Wearables Week In Review

Report Type: 
Week In Review

G-Shock For Google

Casio has announced its first G-Shock smartwatch based on Wear OS, following on from Wea OS’s introduction on Casio’s ProTech range previously. The HSW-H1000 is part of the G-Squad Pro line-up and costs $700. For that money, you get one tough device, with a titanium back and water resistance down to 200 meters depth. Casio has embrace the concept of a two layer screen with an always-on LCD screen for the time combined with a color LCD screen for maps, notifications and other “smart” things. And it’s laden with features, such as compass bearing, altitude, barometric pressure and so on, as well as all the usual sensors.

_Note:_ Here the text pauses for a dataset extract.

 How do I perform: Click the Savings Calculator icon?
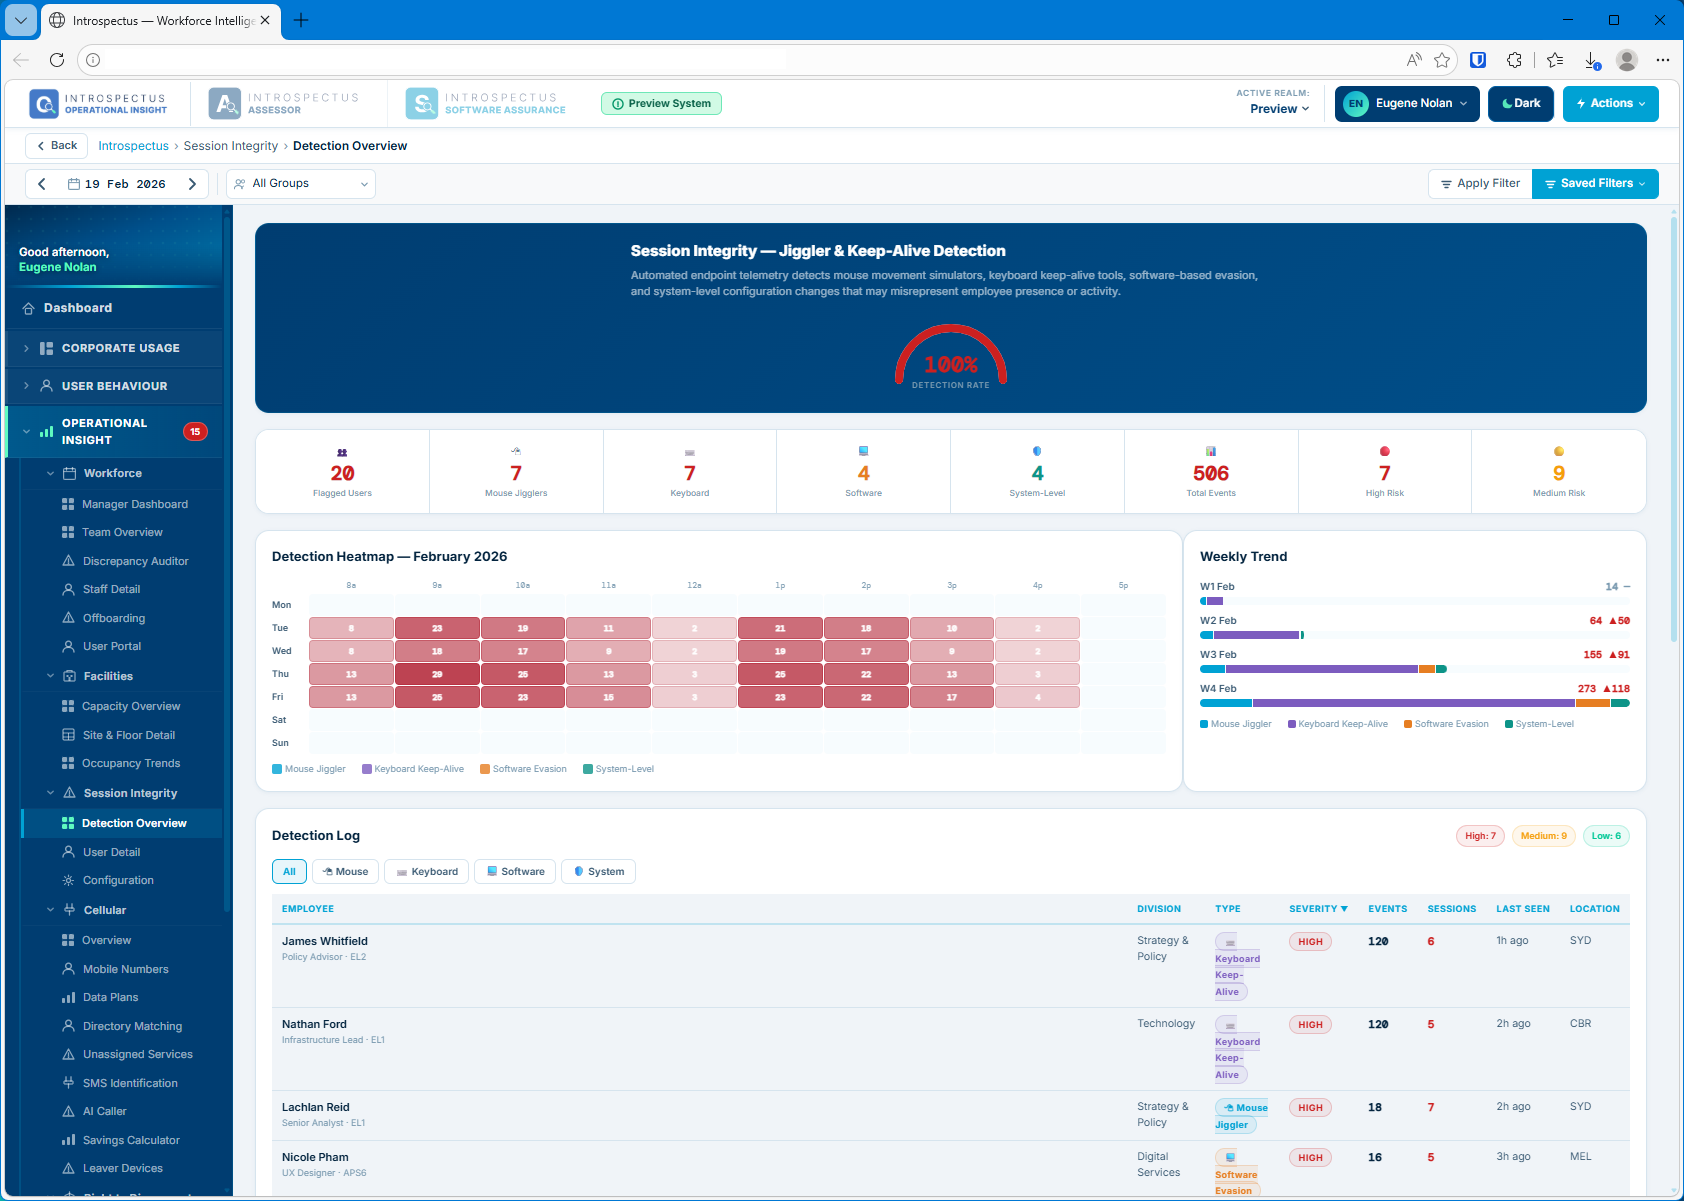66,1140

The watch is expected to hit the market in May.

The NPD Take:

  • Apple is rumored to be developing a rugged version of the Apple Watch and that may impact Casio’s success, at least among iPhone followers. Or perhaps not. Casio has a unique style that a consumer will either covet and wear, or not. They are less likely to be pulled over to an Apple design quite so quickly. Further, this is a Wear OS device, best suited for the Android followers.

LG Down and Out?

In a move that everyone has been predicting for months (if not years), LG has announced that it is exiting the mobile market. While the dust has yet to settle on the official announcement, we expect that it will mean LG is also leaving the smartwatch business. After all, a company like LG looks for the interconnection between watches and phones when developing a solution. Of course, to date LG has made little impact in the smartwatch market (in the US) and so the impact will be minimal at this time.

The NPD Take:

  • We have an alternative take for LG. Freed from the confines of playing second fiddle to the phone business, LG should consider retaining its smartwatch business and building it up. With its mobile know-how, the company could develop interesting watch designs and functionality to help shake up the market. After all, the watch still has the potential to become the central communications device for a consumer, surpassing the watch.